Sunday, November 30, 2014

Ferguson prosecutor vs Justice Scalia on function of grand jury

Many words have been written about the manipulative way Prosecutor Bob McCulloch used the Ferguson grand jury to conduct a one-sided "mini-trial" of Darren Wilson -- introducing "all" the evidence and five options for the grand jury, without recommending one.   

Then allowing the defendent (Wilson) to testify for four hours -- without cross-examination in a friendly, non-adversarial process that almost certainly pre-determined the lack of an indictment.    And note that Wilson had three months since the shooting to hear all the evidence that his fellow police have accumulated, and plenty of legal advice in constructing his story to fit the evidence.   I repeat -- without cross-examination.

To many legal minds and other observers, this was a miscarriage of justice -- and not how the grand jury is meant to be used.

Supreme Court Justice Antonin Scalia wrote the majority opinion in a 1992 case, United States v. John H. Williams, Jr., that addresses the function of the grand jury.  

He wrote at some length to disagree with the lower court finding that:  "'Judicial supervision . . . facilitates . . . the grand jury's performance of its twin historical responsibilities, i.e., bringing to trial those who may be justly accused and shielding the innocent from unfounded accusation and prosecution.'  . . . We do not agree. . . .  To the contrary, requiring the prosecutor to present exculpatory as well as inculpatory evidence would alter the grand jury's historical role, transforming it from an accusatory to an adjudicatory body.

"It is axiomatic that the grand jury sits not to determine guilt or innocence, but to assess whether there is adequate basis for bringing a criminal charge. . . .  That has always been so; and to make the assessment it has always been thought sufficient to hear only the prosecutor's side.  As Blackstone described . . . 'the finding of an indictment is only in the nature of an enquiry or accusation, which is afterwards to be tried and determined.' [citation omitted]. . . .

"So also in the United States.  According to the description of an early American court, three years before the Fifth Amendment was ratified, it is the grand jury's function not 'to enquire . . . upon what foundation [the charge may be] denied,' or otherwise to try the suspect's defenses, but only to examine 'upon what foundation [the charge] is made' by the prosecutor. [citation omitted].  As a consequence, neither in this country nor in England has the suspect under investigation by the grand jury ever been thought to have a right to testify, or to have exculpatory evidence presented."

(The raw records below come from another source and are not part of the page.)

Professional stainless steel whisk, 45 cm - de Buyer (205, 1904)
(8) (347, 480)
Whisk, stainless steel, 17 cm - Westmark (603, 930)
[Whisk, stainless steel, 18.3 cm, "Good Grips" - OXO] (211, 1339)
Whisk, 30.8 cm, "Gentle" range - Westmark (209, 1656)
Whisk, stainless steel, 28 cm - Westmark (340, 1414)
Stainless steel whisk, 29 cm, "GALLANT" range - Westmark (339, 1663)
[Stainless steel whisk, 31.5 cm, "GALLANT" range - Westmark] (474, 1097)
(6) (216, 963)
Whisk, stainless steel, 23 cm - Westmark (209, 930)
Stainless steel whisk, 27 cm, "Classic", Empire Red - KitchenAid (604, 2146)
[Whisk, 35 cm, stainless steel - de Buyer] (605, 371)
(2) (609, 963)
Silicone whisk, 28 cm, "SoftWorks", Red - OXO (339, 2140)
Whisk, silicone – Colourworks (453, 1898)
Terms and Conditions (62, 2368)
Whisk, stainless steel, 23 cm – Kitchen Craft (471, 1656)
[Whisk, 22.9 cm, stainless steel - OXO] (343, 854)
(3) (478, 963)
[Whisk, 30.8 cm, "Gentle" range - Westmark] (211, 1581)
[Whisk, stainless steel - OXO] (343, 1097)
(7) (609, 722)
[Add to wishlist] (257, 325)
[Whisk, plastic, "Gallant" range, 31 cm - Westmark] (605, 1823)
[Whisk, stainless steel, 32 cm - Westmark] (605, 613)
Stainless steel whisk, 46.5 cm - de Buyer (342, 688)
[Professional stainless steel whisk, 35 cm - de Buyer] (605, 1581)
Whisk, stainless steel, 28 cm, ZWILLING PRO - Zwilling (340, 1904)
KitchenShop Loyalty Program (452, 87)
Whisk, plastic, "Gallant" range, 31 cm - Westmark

As far as this grand jury is concerned, there is nothing that can be done.  They made a decision not to indict, and that is final.    Since the prosecutor himself obviously does not want to prosecute, that also makes this process final.

However, this whole process could be considered in a wrongful death civil lawsuit brought by the family or in the Department of Justice investigation into whether there is racial bias or if civil rights were violated in the handling of this case.